Of course, there are always people who like pretending I don’t do anything or have never heard of me, but surprisingly that only happens in Augusta.  Like I was just harassed by someone who works at Le Chat Noir (Maddy) which is the theater that is always on the verge of shutting down.  It’s the only one I haven’t worked for in any capacity because all they promote is burlesque which I am uncomfortable with as a respectful Jew as was my Augusta BFF Caitlin who was religious.  Instead they decided to say they don’t recognize my name (um… which one?  Facebook name?  Maiden name, married name, Hebrew name, nickname, initials, callsign, or stage name?  No one calls me by my Facebook first name but Adrian) and that I don’t know what I am talking about writing wise because my public posts are all kosher recipes.  People actually follow me for them, one day I want to assemble my own book to include them.

The harassment is because I said I had never heard of some writing competition that was formerly only open to local writers but now is open to internationally.  Please note, it says first annual in one place and 10th year somewhere else.  It’s either one or the other.  If you can’t advertise or market in such a way that the local writers groups know, that the local theaters know, that the media knows, and that the creative writing professors know, then you can’t blame the person.  They are complaining that my autobiographical accounts are fictional… could have fooled me since I have documentation on everything I’ve ever done and I am primarily a non-fiction writer.  As I find the documentation, I list into the correct section specifically so people can’t make wild claims about the things I do and do not do.  The amount of slander/libel that goes on in Augusta is the reason that people in general hate this town and the amount of hostility just makes people leave this area which I am really trying to do.

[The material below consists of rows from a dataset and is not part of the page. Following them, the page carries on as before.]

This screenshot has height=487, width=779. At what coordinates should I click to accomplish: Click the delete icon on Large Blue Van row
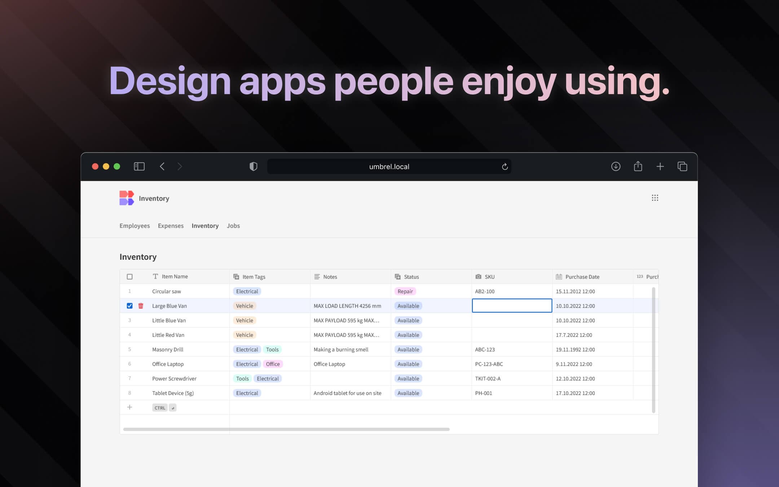(x=141, y=306)

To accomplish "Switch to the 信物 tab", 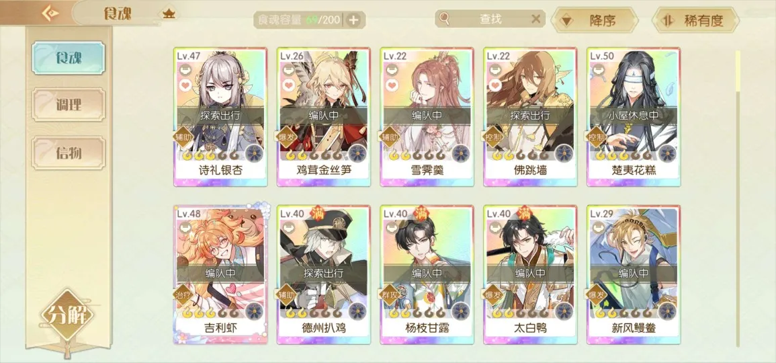I will point(69,153).
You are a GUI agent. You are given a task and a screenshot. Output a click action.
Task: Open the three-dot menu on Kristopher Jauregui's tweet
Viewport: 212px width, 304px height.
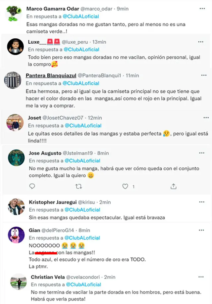click(x=202, y=202)
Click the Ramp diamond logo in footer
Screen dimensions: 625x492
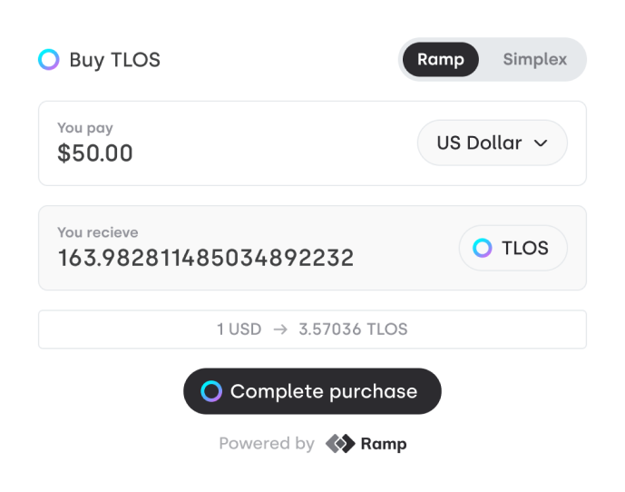340,444
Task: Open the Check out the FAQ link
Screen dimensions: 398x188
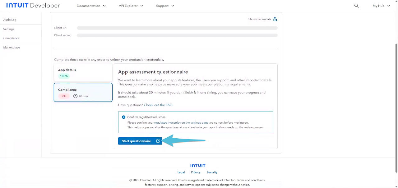Action: 158,105
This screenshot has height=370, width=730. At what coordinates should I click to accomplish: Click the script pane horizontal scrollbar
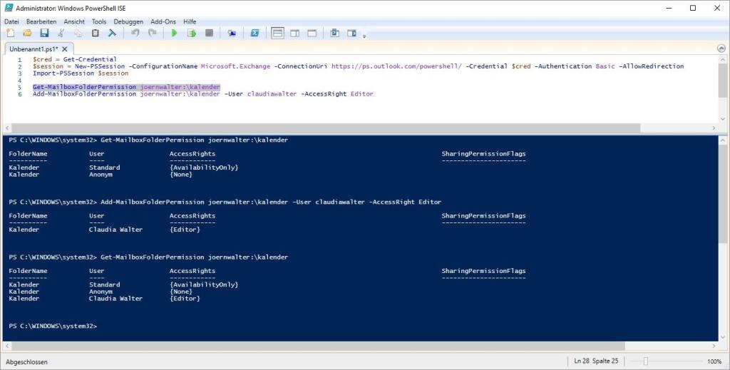tap(356, 128)
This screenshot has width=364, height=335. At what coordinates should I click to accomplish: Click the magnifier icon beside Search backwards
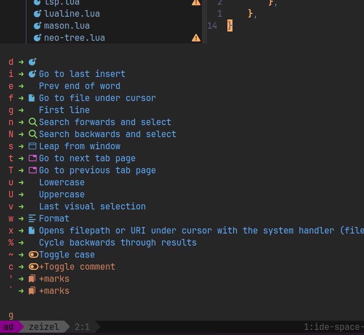[x=33, y=134]
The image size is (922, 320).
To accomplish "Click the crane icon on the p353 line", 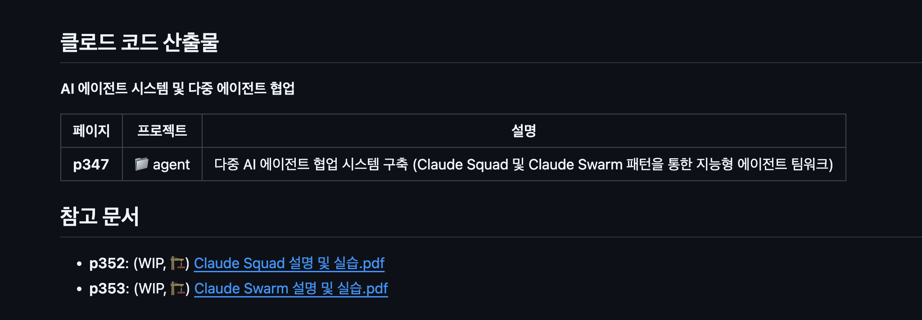I will pyautogui.click(x=177, y=288).
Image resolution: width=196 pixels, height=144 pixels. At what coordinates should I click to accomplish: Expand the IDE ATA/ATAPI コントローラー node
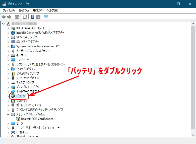(8, 28)
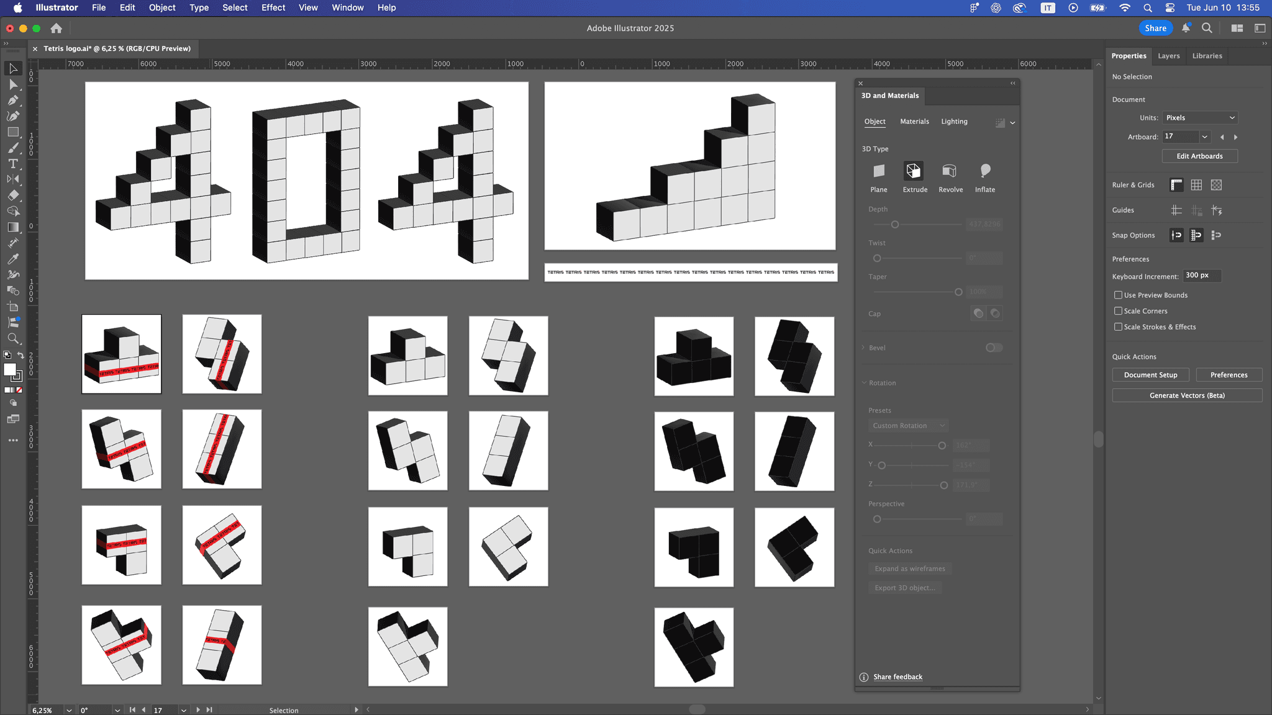
Task: Click the Depth slider handle
Action: tap(895, 225)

I’ve been very selective of my fiction attempts since I am a non-fiction writer and nearly everything I have written fiction wise was based on something I did when I was doing research.  I have a monologue, which I stole and shamelessly adapted from my time in the field learning about paranormal investigators (the paranormal tourism project from 2018), that will be published in a few weeks.  Two more that didn’t get picked up, but I might polish them and submit for next year.  The monologue is going to be performed in a few weeks in the UK somewhere.  So I am also thankful for that too.

One might ask why I focused on helping others as being thankful for despite no one believing what I do?  It’s not about what other people believe or don’t believe.  If you remember the MASH episode where Charles Winchester donates a fair amount of chocolate anonymously, that’s the meaning of charity.  Not to announce it on social media every time one can.

I also find it hard to be thankful for family when your child is a missing person and Augusta PD (well really Richmond County Sheriff since we don’t have a PD anymore) or that you’ve lost 11 people in 14 months including all three dogs, which is basically all the family you have.  The people I help are my surrogate family.